The subsequent seminars are closely related: first, the theme of Equivalence or not, which will look at the conundrum of Untranslatability in EU legal documents, where the need for distinction in concepts and terms at the level of EU legislation, above national jurisdictions, means that it is almost a necessity to halt the search for equivalence or agreement between legal terms and expressions, hence concepts, in different member-state languages. And second, the question of Naming things, Changes in meaning and New EU lexicon, will deal with terminology and the requirement for constant renewal among lexical items in EU legal language. We will look at some specific EU policy areas to see from whence terms come, why/how they are adopted and ushered into every-day use, and the problems they cause drafters, policy-makers, members of the public and other end-users.

As an appendix to the seminars, we will set up a practical assignment (to be continued after the course) in the form of a Case study of a judgment delivered by the European Court of Human Rights, in EN and concerning an EN-speaking jurisdiction. We will have the opportunity to carry out a parallel analysis of Legal terminology in several language versions and engage in the drafting of a Case note to summarise the judgment, following standard Br. EN drafting criteria. This activity will ensure a consolidation of legal terminology while practising analysis of some legal aspects of the case with reasoning, in English, on the application of articles of the European Convention on Human Rights.


CV / Short Biography of contributor:

David Albert BEST holds a BA in European Studies, Languages and Literatures (1999) and a PhD in Italian Literature (2008), both from University College Cork, Ireland.

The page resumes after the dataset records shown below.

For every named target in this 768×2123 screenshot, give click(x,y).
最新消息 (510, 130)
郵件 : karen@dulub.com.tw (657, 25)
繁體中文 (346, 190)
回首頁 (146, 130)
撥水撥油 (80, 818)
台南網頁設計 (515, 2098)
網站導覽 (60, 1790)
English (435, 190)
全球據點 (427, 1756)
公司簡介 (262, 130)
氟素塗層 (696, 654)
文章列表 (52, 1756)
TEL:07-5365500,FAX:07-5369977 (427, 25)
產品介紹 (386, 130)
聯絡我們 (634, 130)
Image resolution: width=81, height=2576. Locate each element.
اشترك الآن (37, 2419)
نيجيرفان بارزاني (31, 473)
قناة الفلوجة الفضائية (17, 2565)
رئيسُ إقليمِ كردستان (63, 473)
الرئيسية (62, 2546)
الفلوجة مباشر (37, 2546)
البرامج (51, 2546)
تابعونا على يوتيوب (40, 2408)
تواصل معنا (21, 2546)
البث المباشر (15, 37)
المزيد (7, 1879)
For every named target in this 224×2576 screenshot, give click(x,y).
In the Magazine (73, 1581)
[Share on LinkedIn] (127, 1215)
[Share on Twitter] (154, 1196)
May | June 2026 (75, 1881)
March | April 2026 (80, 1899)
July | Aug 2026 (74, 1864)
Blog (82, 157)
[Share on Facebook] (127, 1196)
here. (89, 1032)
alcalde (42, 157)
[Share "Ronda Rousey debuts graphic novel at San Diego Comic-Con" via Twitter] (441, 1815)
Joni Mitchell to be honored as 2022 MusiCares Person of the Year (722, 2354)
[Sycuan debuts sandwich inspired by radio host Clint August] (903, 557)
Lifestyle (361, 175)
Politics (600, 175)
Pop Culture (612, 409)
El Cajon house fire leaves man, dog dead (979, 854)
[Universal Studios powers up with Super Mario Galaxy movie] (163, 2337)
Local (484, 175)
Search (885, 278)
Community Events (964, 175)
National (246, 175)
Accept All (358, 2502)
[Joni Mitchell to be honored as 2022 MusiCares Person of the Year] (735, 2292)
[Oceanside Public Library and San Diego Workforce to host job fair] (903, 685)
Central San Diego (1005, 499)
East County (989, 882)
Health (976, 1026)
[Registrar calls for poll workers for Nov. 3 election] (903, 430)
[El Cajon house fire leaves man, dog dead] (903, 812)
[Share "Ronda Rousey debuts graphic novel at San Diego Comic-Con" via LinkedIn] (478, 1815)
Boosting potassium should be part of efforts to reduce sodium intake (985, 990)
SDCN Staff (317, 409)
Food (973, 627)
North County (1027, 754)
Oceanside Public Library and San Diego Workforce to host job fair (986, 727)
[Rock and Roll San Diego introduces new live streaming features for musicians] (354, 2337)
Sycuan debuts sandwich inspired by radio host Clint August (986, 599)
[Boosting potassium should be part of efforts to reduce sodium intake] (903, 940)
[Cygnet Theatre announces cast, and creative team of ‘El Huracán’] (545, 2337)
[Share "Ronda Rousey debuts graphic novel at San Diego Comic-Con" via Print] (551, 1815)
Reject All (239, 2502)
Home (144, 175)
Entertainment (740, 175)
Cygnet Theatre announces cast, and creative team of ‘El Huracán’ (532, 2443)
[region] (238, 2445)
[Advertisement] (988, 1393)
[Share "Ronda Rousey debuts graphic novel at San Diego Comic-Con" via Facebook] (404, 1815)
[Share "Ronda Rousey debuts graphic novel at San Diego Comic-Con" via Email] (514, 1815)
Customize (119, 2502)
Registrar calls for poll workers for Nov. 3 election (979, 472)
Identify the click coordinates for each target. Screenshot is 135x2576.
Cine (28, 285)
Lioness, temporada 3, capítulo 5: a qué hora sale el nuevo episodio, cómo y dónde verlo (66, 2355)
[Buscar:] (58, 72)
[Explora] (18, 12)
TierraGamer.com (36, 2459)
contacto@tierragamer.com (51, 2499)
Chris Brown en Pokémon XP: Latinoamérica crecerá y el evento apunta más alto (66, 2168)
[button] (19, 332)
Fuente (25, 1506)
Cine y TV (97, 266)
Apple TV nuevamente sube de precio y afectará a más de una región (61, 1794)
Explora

He has lectured on Italian language, literature and cultural studies (2003-09) at University College Cork, the University of St Andrews, and the University of Dublin Trinity College, and on English language and translation (2009-2011) at the Università degli Studi di Napoli “L’Orientale”. In 2010 he interned, in a political advisory/ research capacity, at the EU Committee of the Regions in Brussels. Since 2011, he has been Maître de conférences at the Faculty of Law and Criminology, Université Libre de Bruxelles, where he teaches English for Law and European Studies.

He is active in practical translation projects and the organisation of study visits/seminars between the University and the Brussels institutions, as well as researching on EU Legal Translation, EU Terminology studies, and Italian socio-literary studies. Since 2013, he has been a member of EULETA (European Legal English Teachers’ Association) and in 2015 was nominated the Association’s Country Representative for Belgium. He is a member of EULETA’s Education Committee as well as a promoter of its upcoming E-journal, of which he is one of the co-editors. He has published a monograph on the Italian writers Fabio Tombari and Paolo Volponi (Ancona University Press, 2010), and several articles on other modern and contemporary Italian authors, as well as on EU Translation/Terminology.